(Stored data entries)
☆ ☆ ☆ ☆ ☆ ☆ ☆

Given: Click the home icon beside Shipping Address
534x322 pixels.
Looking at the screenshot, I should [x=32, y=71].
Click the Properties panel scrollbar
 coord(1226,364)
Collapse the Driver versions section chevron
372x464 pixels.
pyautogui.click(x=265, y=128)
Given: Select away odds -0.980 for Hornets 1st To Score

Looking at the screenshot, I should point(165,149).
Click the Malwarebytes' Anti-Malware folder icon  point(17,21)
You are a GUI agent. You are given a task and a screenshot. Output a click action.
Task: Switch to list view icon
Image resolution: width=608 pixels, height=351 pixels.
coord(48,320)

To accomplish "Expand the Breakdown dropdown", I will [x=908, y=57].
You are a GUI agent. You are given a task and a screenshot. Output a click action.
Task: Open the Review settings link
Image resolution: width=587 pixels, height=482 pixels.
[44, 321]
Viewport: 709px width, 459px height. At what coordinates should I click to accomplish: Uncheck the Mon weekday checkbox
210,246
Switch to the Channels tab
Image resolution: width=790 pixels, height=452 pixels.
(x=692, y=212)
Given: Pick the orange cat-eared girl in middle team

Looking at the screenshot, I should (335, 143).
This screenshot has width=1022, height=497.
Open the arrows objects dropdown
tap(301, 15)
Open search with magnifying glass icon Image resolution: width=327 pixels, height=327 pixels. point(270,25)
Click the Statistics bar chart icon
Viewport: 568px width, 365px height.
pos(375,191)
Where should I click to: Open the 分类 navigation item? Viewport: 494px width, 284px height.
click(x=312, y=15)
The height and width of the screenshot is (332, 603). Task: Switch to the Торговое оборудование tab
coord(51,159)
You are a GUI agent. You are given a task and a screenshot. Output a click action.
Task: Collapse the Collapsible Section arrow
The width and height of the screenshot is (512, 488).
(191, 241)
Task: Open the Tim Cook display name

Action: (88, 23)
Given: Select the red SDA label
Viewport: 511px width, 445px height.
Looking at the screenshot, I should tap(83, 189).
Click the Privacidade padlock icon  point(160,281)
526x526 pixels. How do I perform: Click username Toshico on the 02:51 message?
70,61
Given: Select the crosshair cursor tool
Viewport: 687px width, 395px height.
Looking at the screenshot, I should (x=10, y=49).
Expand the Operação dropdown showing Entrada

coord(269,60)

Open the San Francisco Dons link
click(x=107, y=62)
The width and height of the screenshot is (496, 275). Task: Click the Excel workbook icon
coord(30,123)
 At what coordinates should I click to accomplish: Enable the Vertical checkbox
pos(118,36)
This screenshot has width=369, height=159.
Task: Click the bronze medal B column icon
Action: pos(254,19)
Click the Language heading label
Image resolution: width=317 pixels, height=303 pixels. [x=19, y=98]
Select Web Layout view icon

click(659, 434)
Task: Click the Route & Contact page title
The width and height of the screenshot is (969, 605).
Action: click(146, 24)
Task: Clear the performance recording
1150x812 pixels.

☆ ☆ ☆ ☆ ☆ ☆ ☆

TASK ITEM: Could you print the lines of the records above from the one containing "Task: Click the Route & Contact page title" through the last, exactly and with no additions?

RESULT OF THIS TASK:
Task: Click the Route & Contact page title
The width and height of the screenshot is (969, 605).
Action: click(146, 24)
Task: Clear the performance recording
1150x812 pixels.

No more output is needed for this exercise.